In 2005, at the denomination's General Assembly in Portland, Oregon, Watkins was elected as general minister and president of the Christian Church (Disciples of Christ) in the United States and Canada. She was the first woman to be elected to lead a mainline denomination in North America.

Watkins delivered the sermon at the National Prayer Service in Washington, D.C., on January 21, 2009, at the invitation of newly inaugurated president, Barack Obama. She became the first woman to preach at an inaugural prayer service. She also offered the call to worship at the president's second National Prayer Service in 2013. She served a term on the White House Advisory Council for the Office of Faith-Based and Neighborhood Partnerships.

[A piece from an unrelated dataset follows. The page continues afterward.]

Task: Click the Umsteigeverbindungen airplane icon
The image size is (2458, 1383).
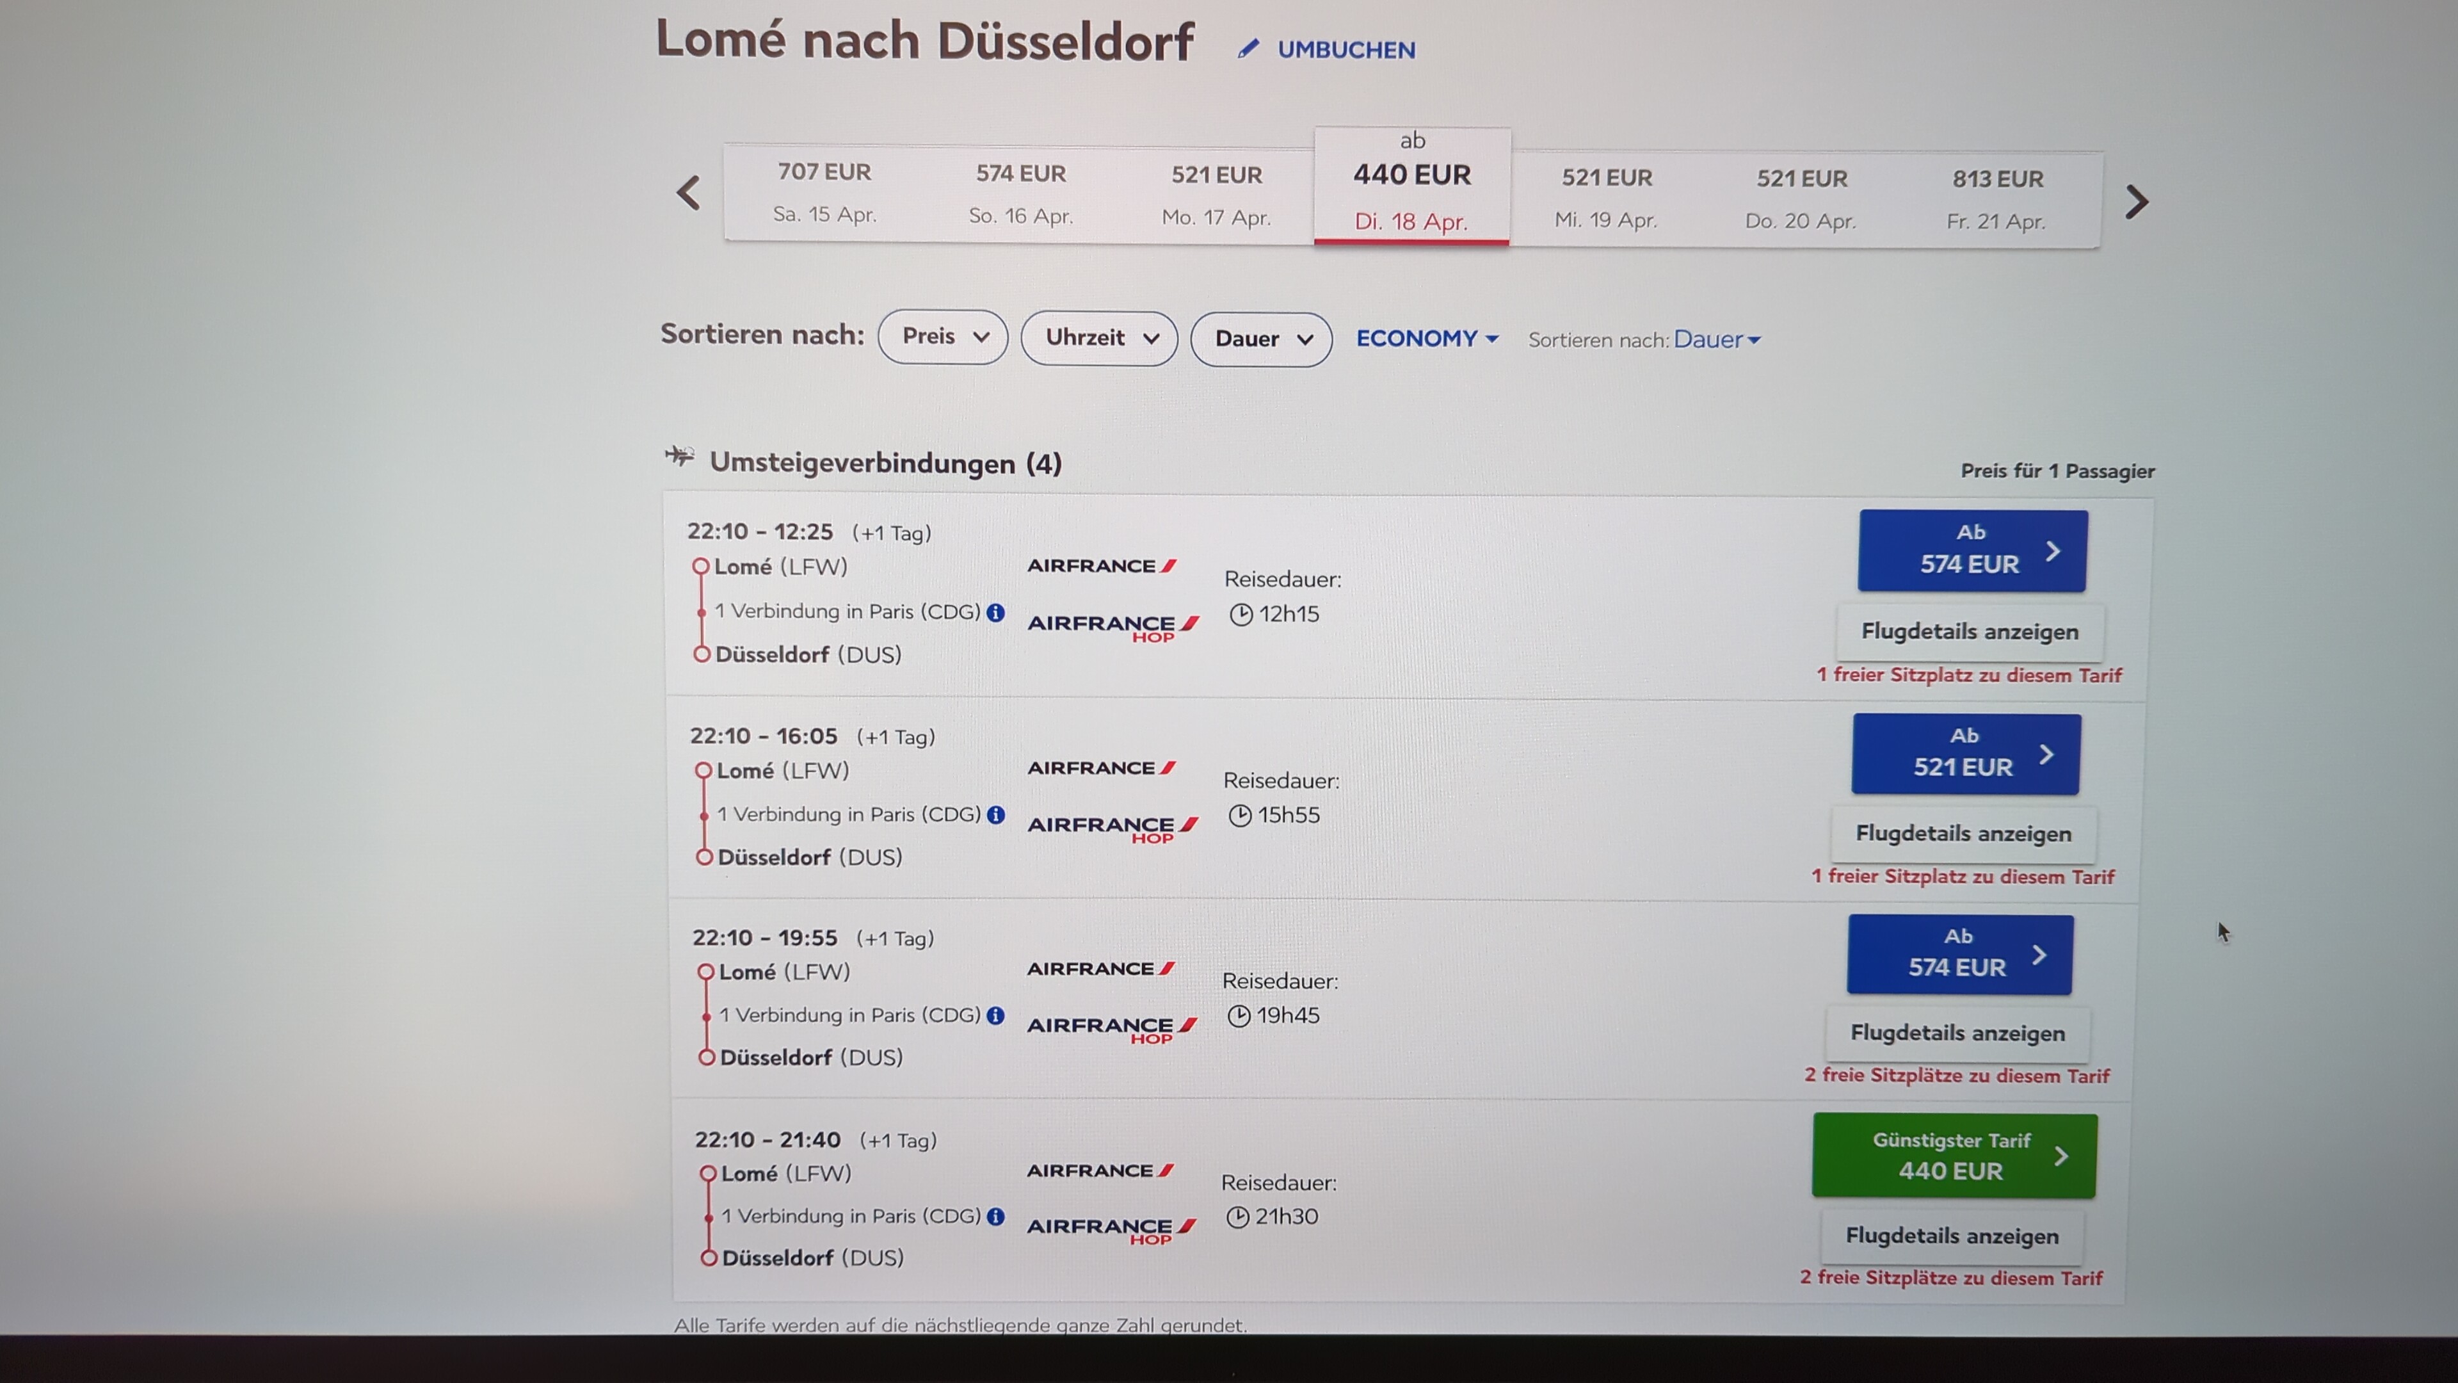Action: click(x=679, y=456)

In 2017, she began a new role with the National Council of Church USA, as the director of the Council's Truth and Racial Justice Initiative. Prior to serving as director of this initiative, she served as chair of the governing board for the National Council of Churches. Watkins' ecumenical work also includes serving on the Central Committee for the World Council of Churches. She has also served on the board of Sojourners, a non-profit organization for social justice based in Washington, D.C.

In early 2020, she became the pastor of Bethany Memorial Church in Bethany, West Virginia. The church was established by Alexander Campbell in 1831.

She is married with two children.

== Works ==
Watkins is the author of one book, Whole: A Call to Unity in Our Fragmented World, published by Chalice Press.